# TASK OBJECTIVE
Only one stretch of lines is wanted: the line with "You are a GUI" through the final line of the material. Restate it word for word, minus pictures.

*** Block opens ***

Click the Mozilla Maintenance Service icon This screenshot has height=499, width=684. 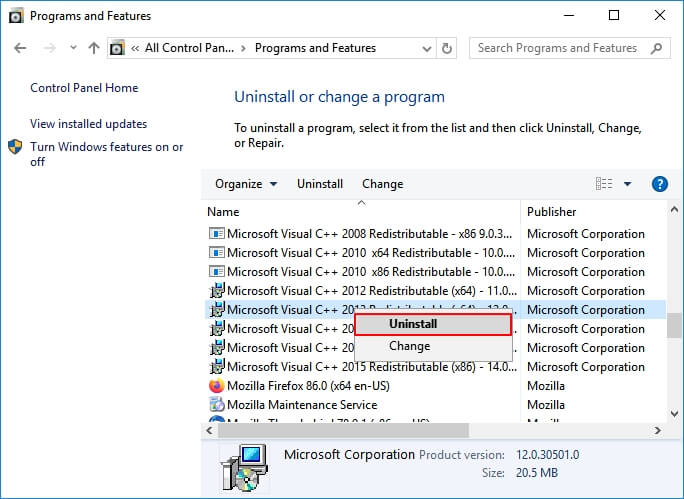click(x=216, y=405)
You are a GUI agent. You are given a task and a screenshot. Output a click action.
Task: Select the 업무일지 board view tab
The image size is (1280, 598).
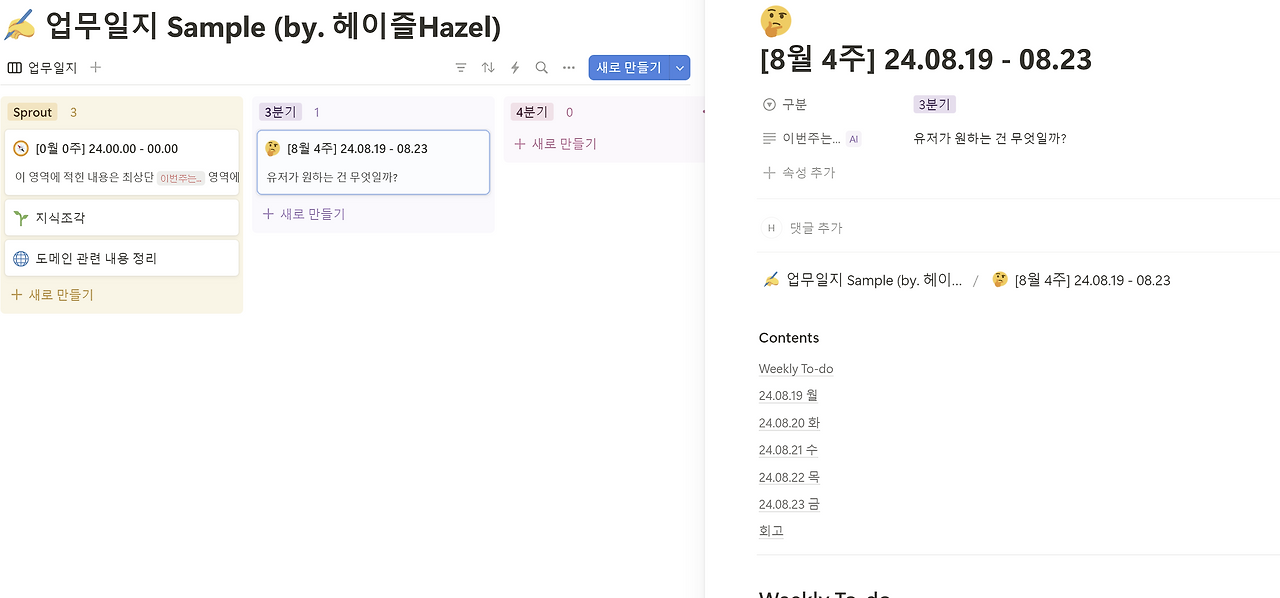(x=43, y=68)
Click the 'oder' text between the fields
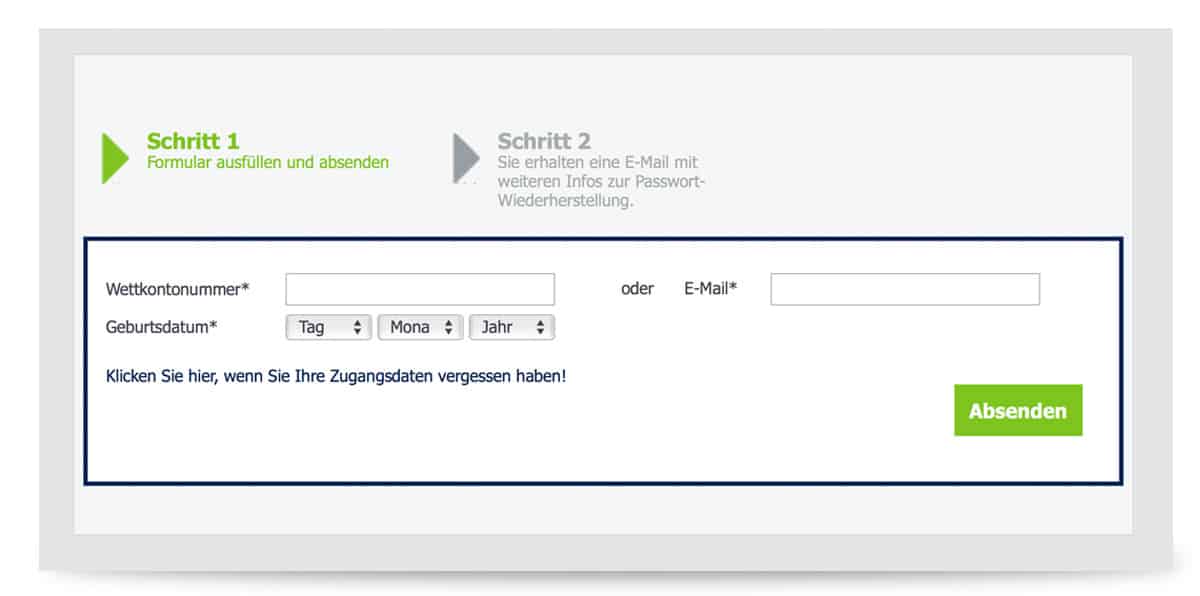 (637, 289)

*** Block closes ***

# ANSWER TO THE EXERCISE
You are a GUI agent. You are given a task and a screenshot. Output a click action.
Task: Select the 업무일지 board view tab
The image size is (1280, 598).
(x=43, y=68)
Click the 'oder' text between the fields
 (637, 289)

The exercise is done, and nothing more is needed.